On the previous geometric modelling class assignment, we were given some points in dimension 2, and then asked to implement a C2 cubic interpolation with 3 different parameterization methods.

Here I will try to explain briefly everything related to the image above as much as I can in layman terms.

#### Interpolation

Remember in junior high when mathematics was very basic, where we were given 2 points $(x_1, y_1); (x_2,y_2)$ and then we were asked to find a line passing these points? This is what interpolation means. Only that we would want a spline instead of a line, which means that it will involve polynomial equations. A line $f(x)=ax+b$ itself is a degree one polynomial.

#### Piecewise

Piecewise means that we want the interpolation to be done separately by considering only 2 points at one time. And then we connect those pieces into one complete spline.

#### C2 Continuity

Above we also see the terms C2 cubic interpolation. What C2 means is that we want the spline segments to be connected in the way such that their second derivative are the same. Here I call a spline between 2 points as a spline segment.

#### Cubic

For this term we may refer to Bézier curve where it indicates that the curve will have 4 control points.

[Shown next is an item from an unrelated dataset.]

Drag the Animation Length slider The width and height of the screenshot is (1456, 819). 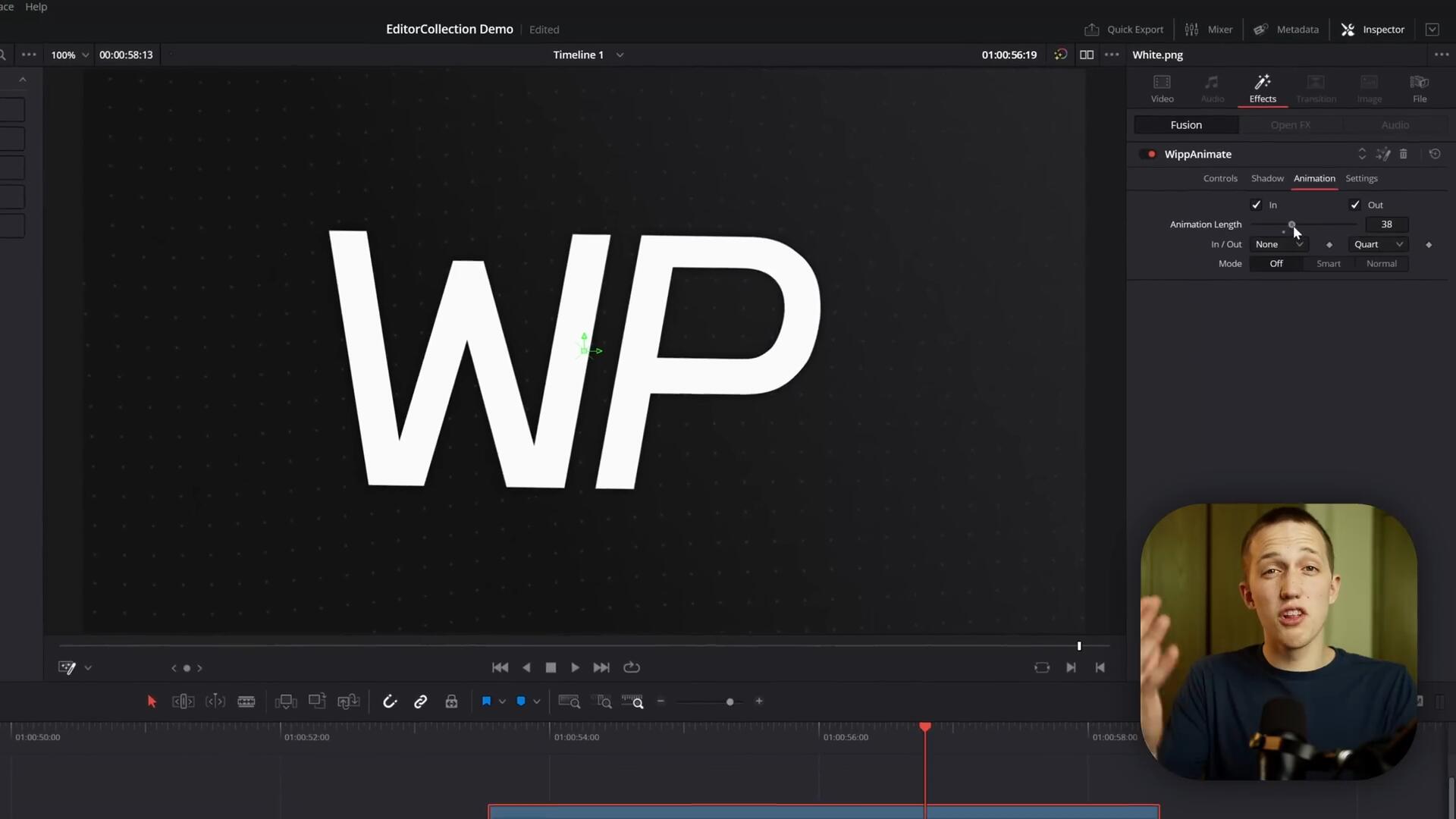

Here is the equation for Bézier representation:
$p(u)=\sum_{i=0}^n c_i B^n_i(u)$ where $B^n_i(x)=\binom{n}{i}t^n (1-x)^{n-i}$

#### Parameterization

The image above was drawn using 3 different parameterization methods:
• uniform for $\mu=0$
• chordal for $\mu=1$
• centripetal for $\mu=0.5$
The $\mu$ was used to calculate the length of each parameter in their sequence $t_0,t_1, ..., t_n$ by using $t_{i+1}-t_i=\|x_{i+1}-x_i\|^\mu$

To make it easier to imagine how these $\mu$ values will affect the shape of the spline, I made up a little story by looking the points as the racing game where the driver were required to pass these points in order to complete the race. Here we have 3 different drivers with different driving style.

Racer #1 drives with the same speed all the way, this is why he made sharp turn when he has to pass points that are closed to each other. This causes the ^ section which is called as cusp.

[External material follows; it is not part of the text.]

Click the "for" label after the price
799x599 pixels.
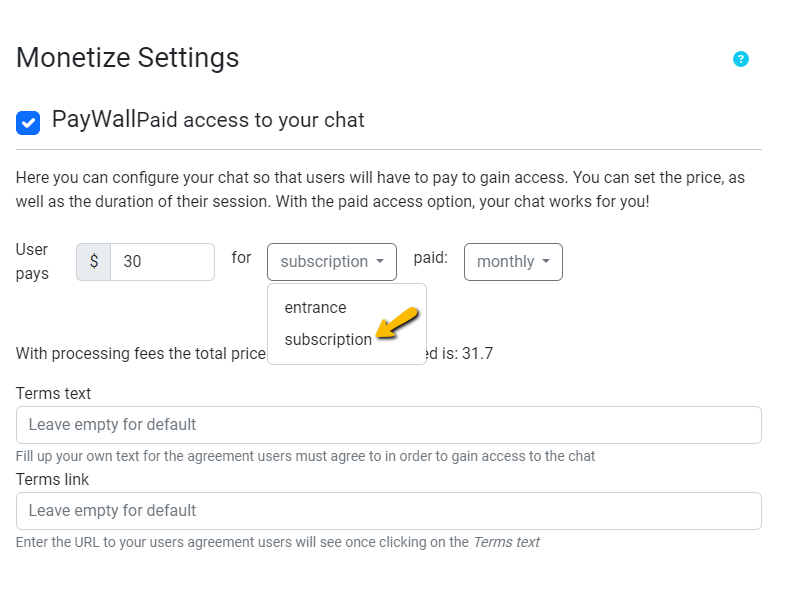point(241,258)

And then moving on to racer #2 who adjusts his speed extremely based from time to time by observing how far away the next point is. If the next point is near then he will slow down, otherwise if it is still far away then he will increase speed. This causes the last turn to be a late apex.
In racing, a driver will often use a "late apex," turning into the corner a little later than normal in order to straighten out the last part of the corner. This allows the driver to accelerate earlier and harder, gaining maximum speed down the next straight.
Lastly racer #3 is also the type who adjusts speed based on how far away the next point is. But he does not make too much extreme changes of speed along the way. So here we can see that the driving path he made is the one passing those points elegantly.

The question now is which racers complete the trip the earliest?
They completed it in the same amount of time!